### Fragmento del texto
____

En los últimos días se ha hablado mucho de la función de control político que la Constitución le asigna a la Asamblea Legislativa. Se discute sobre sus límites y alcances y si esta función puede ir más allá de la supervisión y solicitud de cuentas a los funcionarios públicos. Conviene, en consecuencia, volver sobre lo que debe entenderse como control político en democracia y sus límites, a fin de no incurrir en excesos.
En primer lugar, la atribución constitucional del ejercicio del control político que se le da a la Asamblea Legislativa, y no a otro poder del Estado, se explica porque el Parlamento es el poder en donde el pueblo, como soberano, deposita su representación.
En esa condición, el Congreso tiene el encargo de vigilar, investigar y establecer las responsabilidades políticas de los funcionarios de las diversas administraciones públicas por sus acciones u omisiones y de requerir información acerca del desarrollo de sus funciones. Esa es la definición clásica del control político en una democracia representativa como la nuestra.
En la investigación de esas acciones u omisiones de funcionarios públicos, el control político puede extenderse, además, a todos aquellos que, sin ser funcionarios públicos, es decir particulares, hayan participado de cualquier forma en dichos actos u omisiones de los funcionarios públicos.
Personas privadas. Nunca el control político debe extenderse a vigilar, investigar y establecer responsabilidades políticas sobre personas privadas, sin cargo ni relación alguna con las diversas administraciones públicas y cuyos actos u omisiones no tengan que ver con el ejercicio de la función pública ni con la administración o disposición de recursos públicos.
Lo que las personas privadas hagan, sin que ello suponga acción u omisión de funciones públicas, en el ámbito de su privacidad, salvo que sean actividades delictivas, forma parte del ejercicio legítimo del elenco de derechos individuales. Esas actividades privadas de ciudadanos particulares pueden revestir interés público, merecer divulgación en los medios de comunicación, ser motivo de análisis o recriminación por parte de unos u otros, pero no serán, jamás, objeto del ejercicio correcto del control político en una sociedad democrática.

____

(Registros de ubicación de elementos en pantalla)
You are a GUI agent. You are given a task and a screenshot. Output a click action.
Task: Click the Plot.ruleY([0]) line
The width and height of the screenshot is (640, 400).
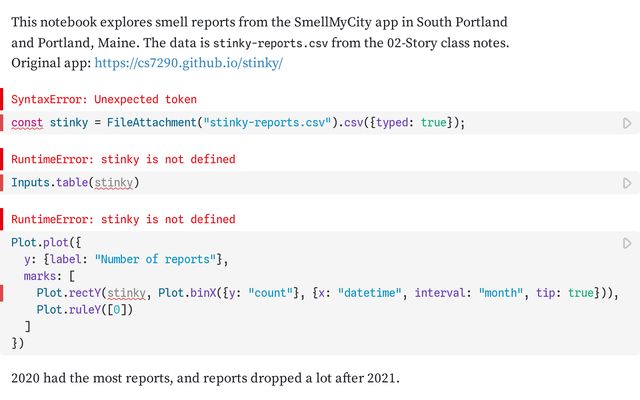(84, 310)
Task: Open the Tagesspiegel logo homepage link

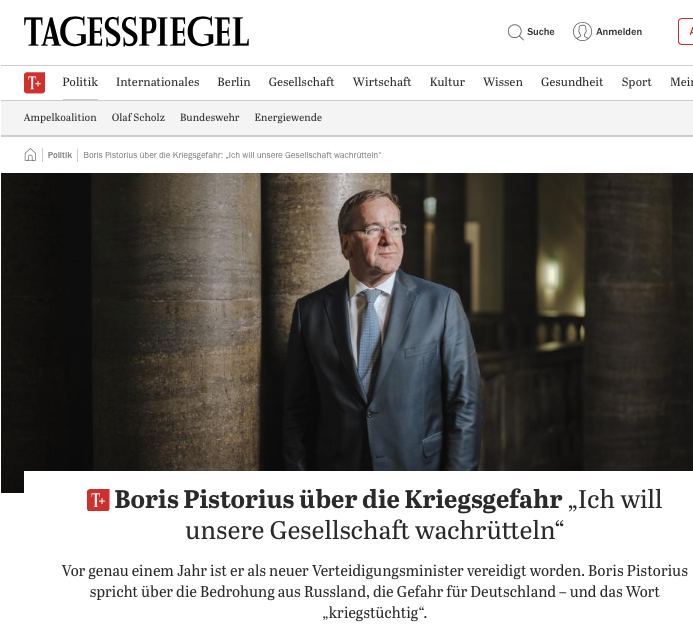Action: pyautogui.click(x=137, y=31)
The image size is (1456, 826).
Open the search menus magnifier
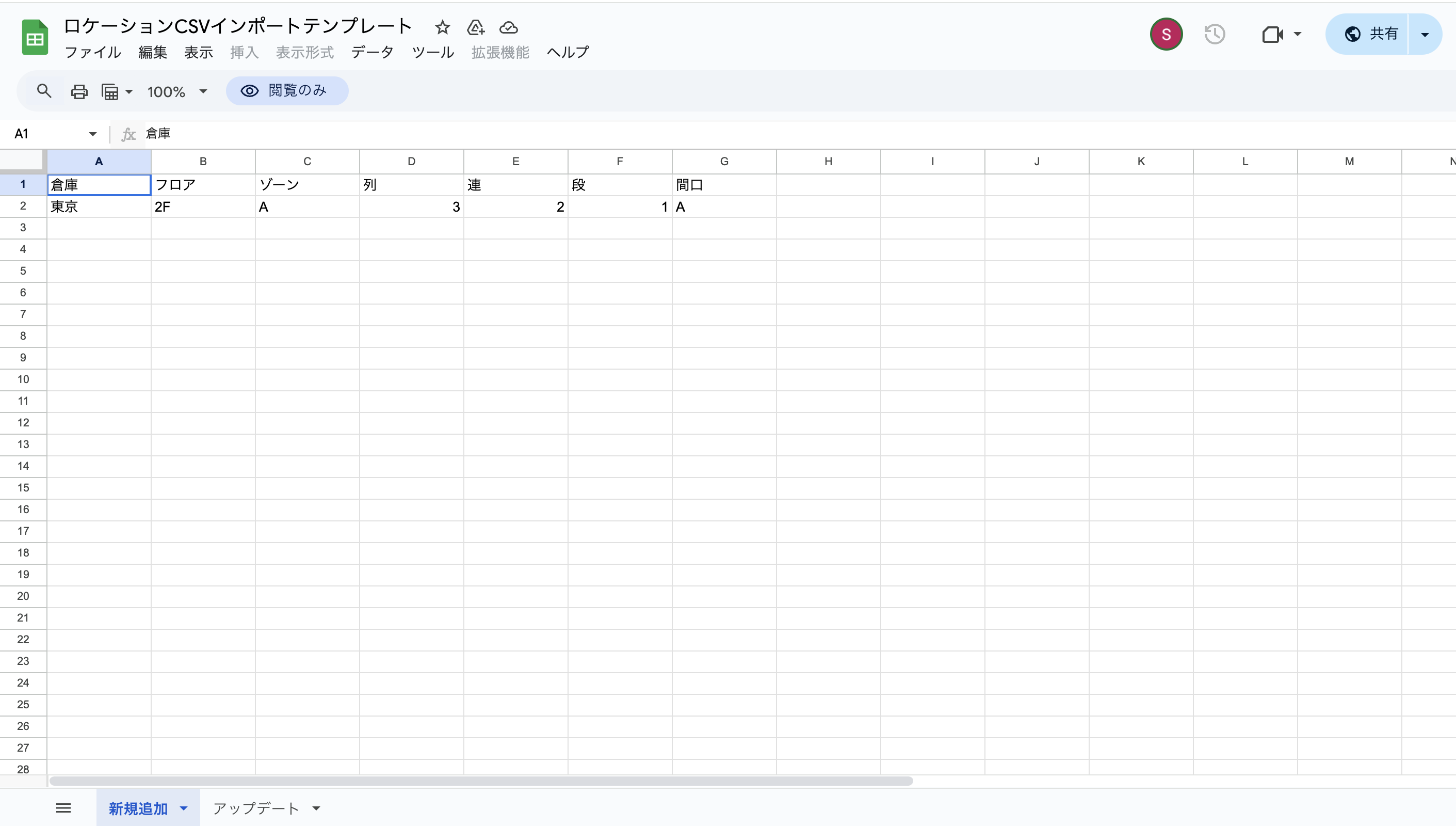(x=44, y=91)
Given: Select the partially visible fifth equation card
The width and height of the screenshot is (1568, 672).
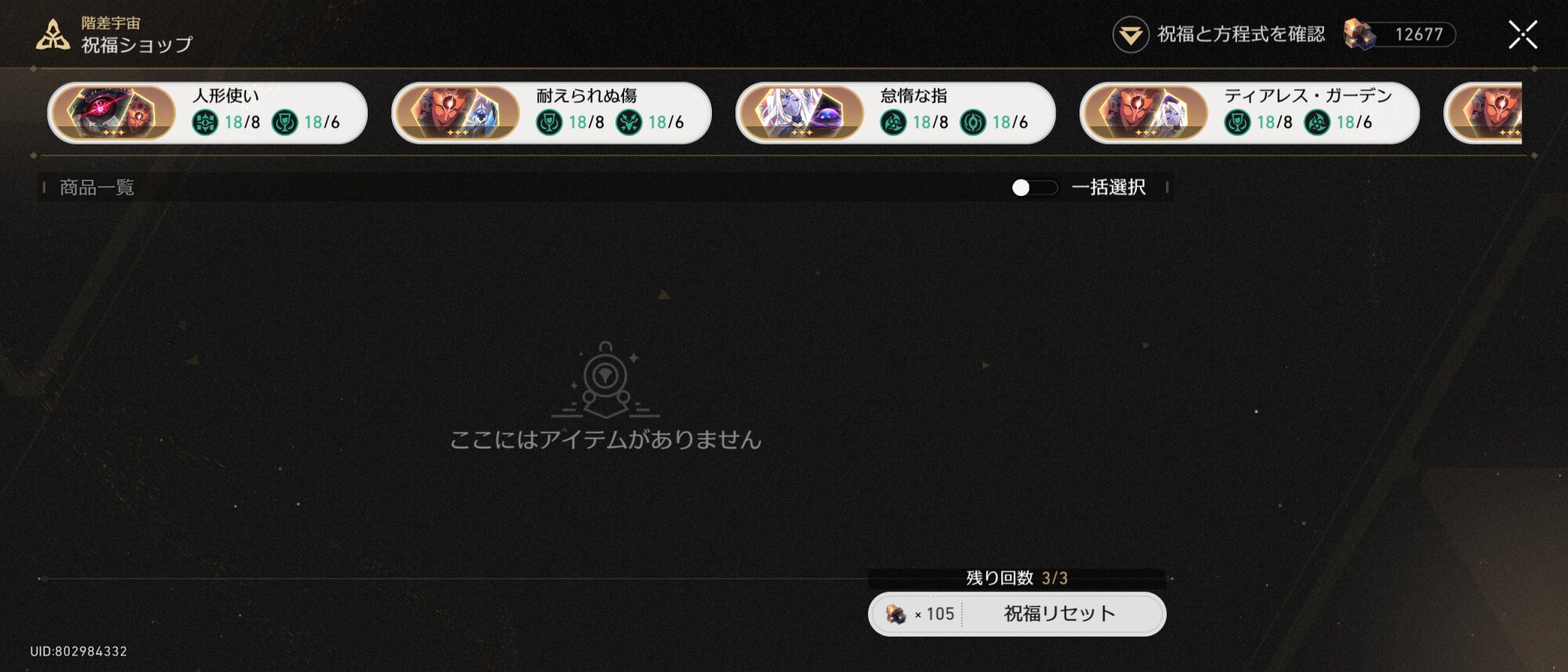Looking at the screenshot, I should pos(1483,113).
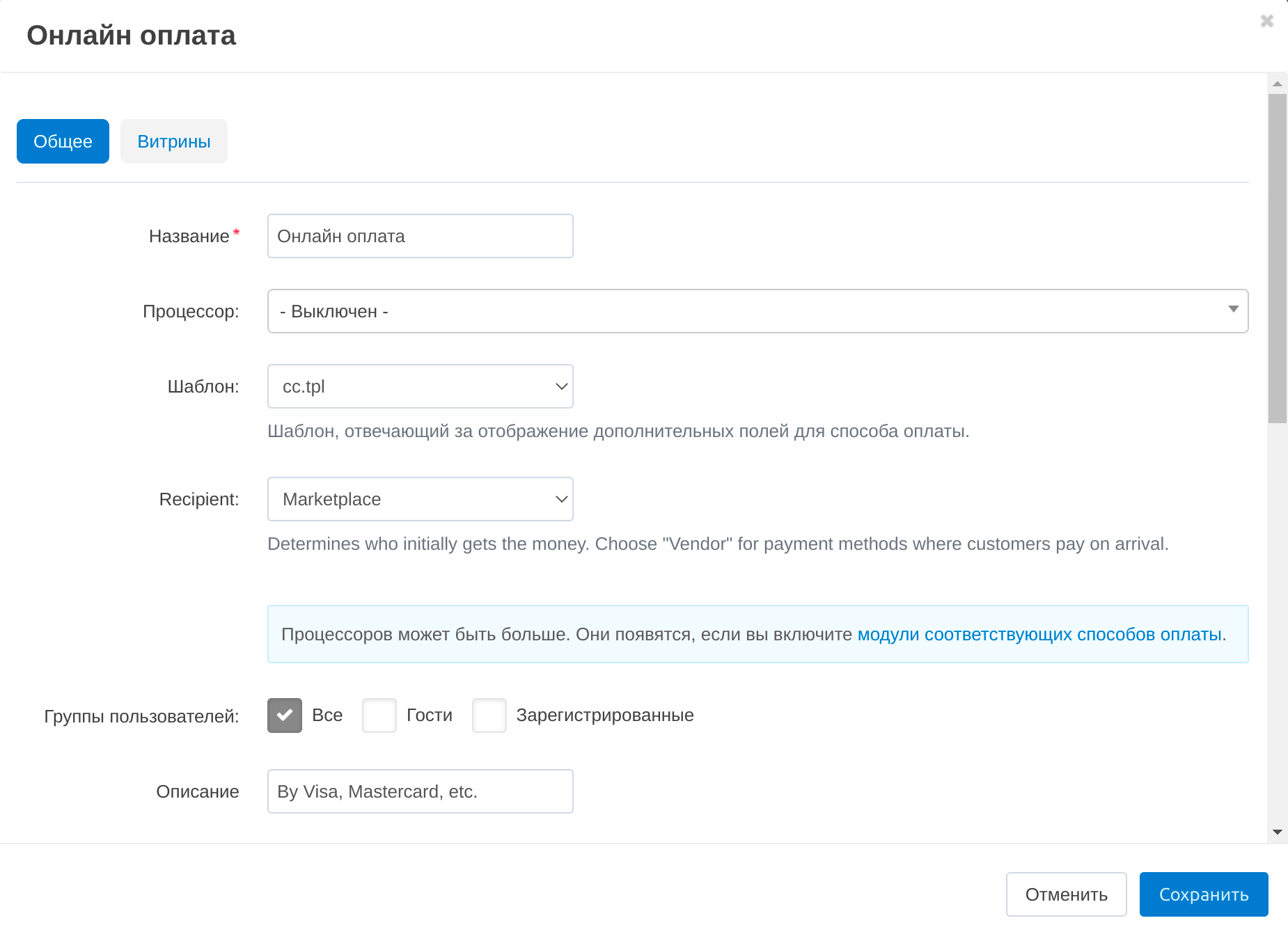The width and height of the screenshot is (1288, 941).
Task: Click into the Название text field
Action: pyautogui.click(x=420, y=236)
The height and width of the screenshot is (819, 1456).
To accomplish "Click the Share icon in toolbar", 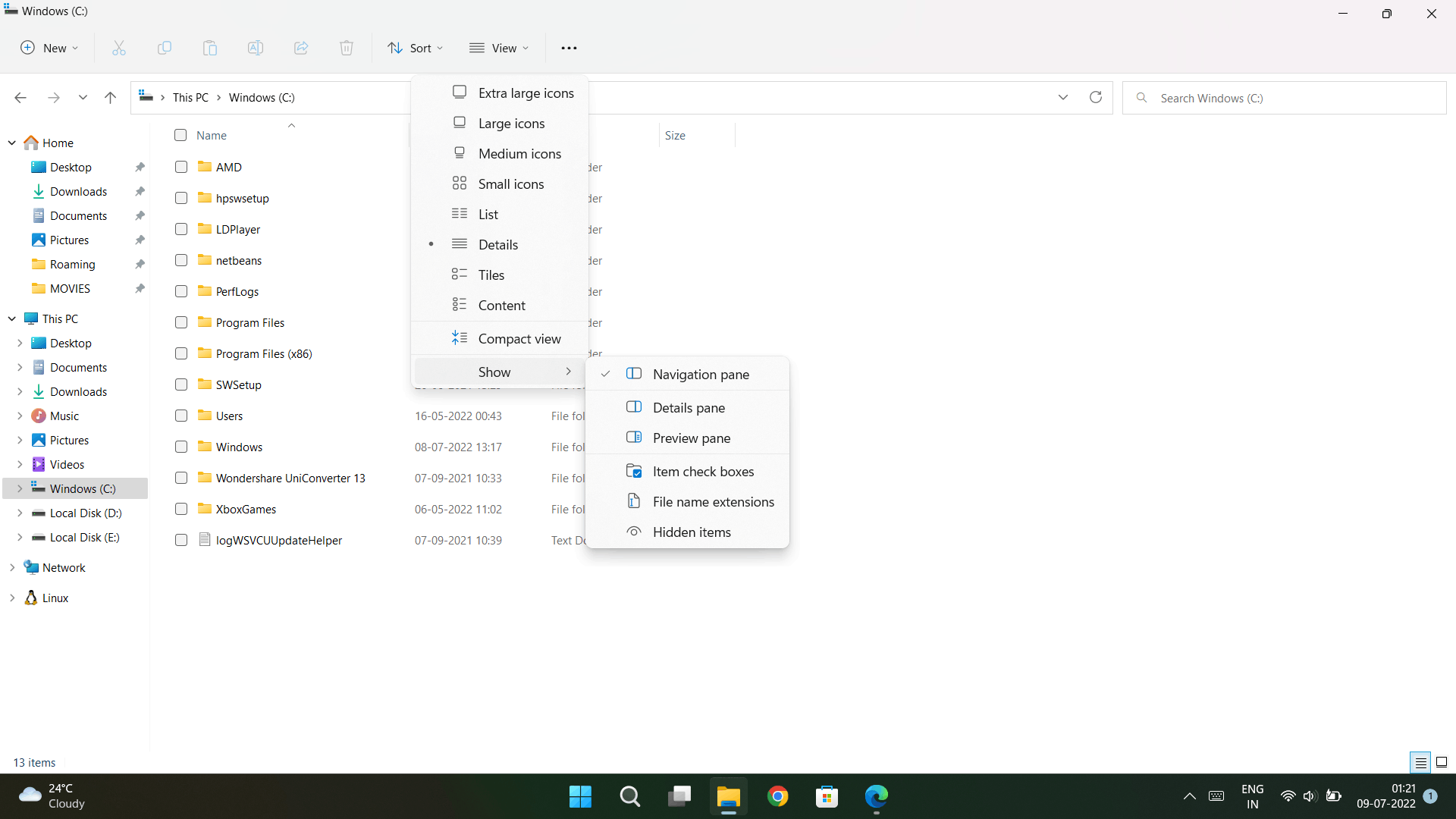I will point(301,48).
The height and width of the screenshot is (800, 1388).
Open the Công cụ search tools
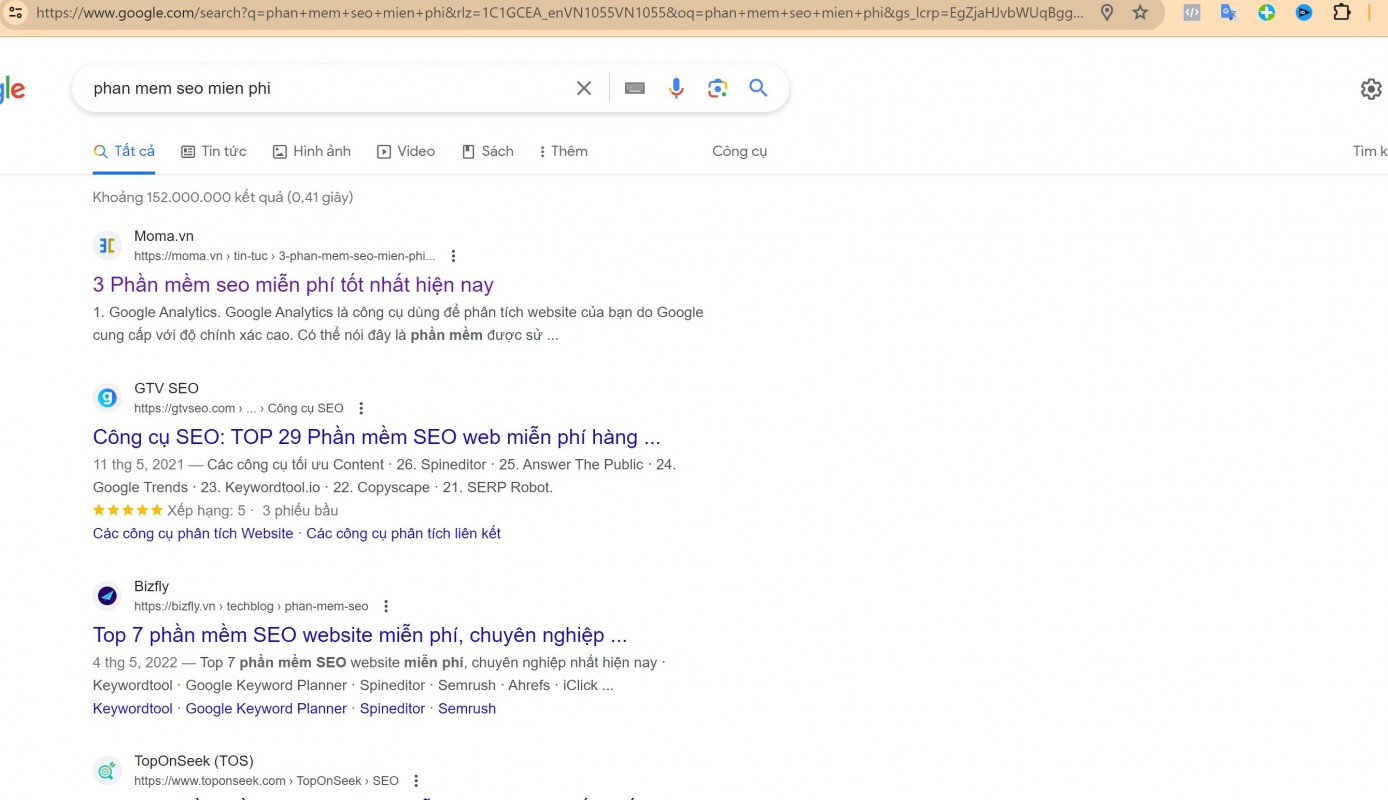coord(739,151)
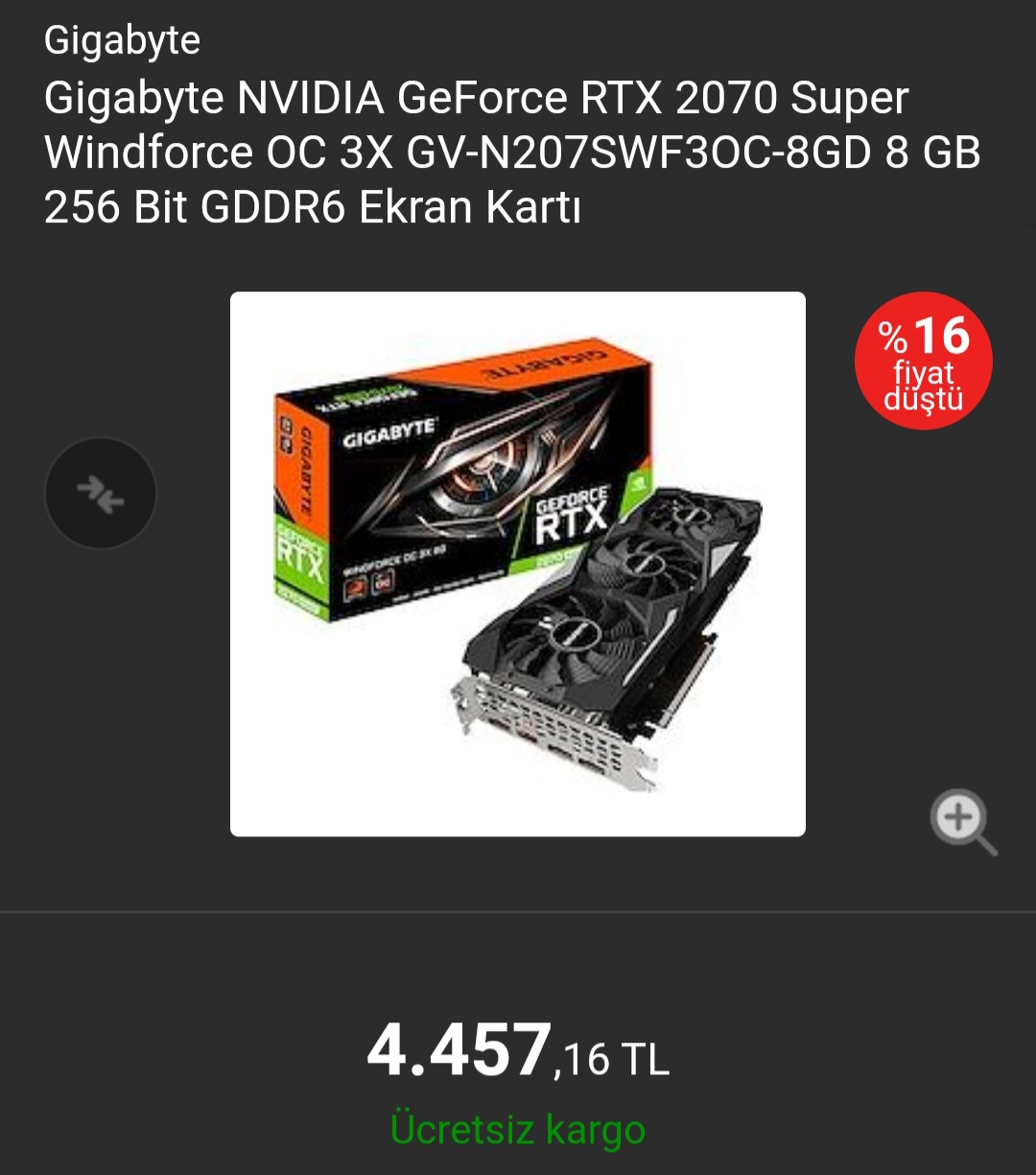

____

### Las tareas
A. Enumera las acciones que, según el texto sobre el control político, el Congreso tiene el encargo de realizar en relación con los funcionarios de las diversas administraciones públicas.
B. Escribe cómo sigue el texto sobre el control político a partir de su última oración.

### Resultados esperados
A.
- Vigilar a los funcionarios.
- Investigar a los funcionarios.
- Establecer las responsabilidades políticas de los funcionarios por sus acciones u omisiones.
- Requerir información acerca del desarrollo de sus funciones.

B.
Financiamiento. Particular, por atípico, es el financiamiento privado a los partidos políticos. En esta materia sí cabe el control político –ante sospechas de financiamiento irregular– en la medida en que, amén de un eventual delito electoral, dicho financiamiento pueda tener consecuencias sobre la forma y sentido en que las autoridades elegidas (regidores, alcaldes, síndicos, intendentes, presidente de la República o diputados) cumplan sus funciones o administren los recursos públicos.
Es atípico en la medida en que quienes participan en el proceso de financiamiento pueden no ser funcionarios públicos, pero podrían llegar a serlo. Y, en esta hipótesis, podrían ser condicionados, ya en el ejercicio de sus funciones, por eventuales compromisos ligados a esos aportes.
Este es el caso donde, sin funcionarios públicos, sin funciones públicas y sin recursos públicos de por medio, el control político legislativo es legítimo.
Uso incorrecto. No se me escapa que algunas otras materias o hechos privados, como los que han ocupado las noticias en estos días, tengan un alto interés público o político partidista. Eso es comprensible y legítimo.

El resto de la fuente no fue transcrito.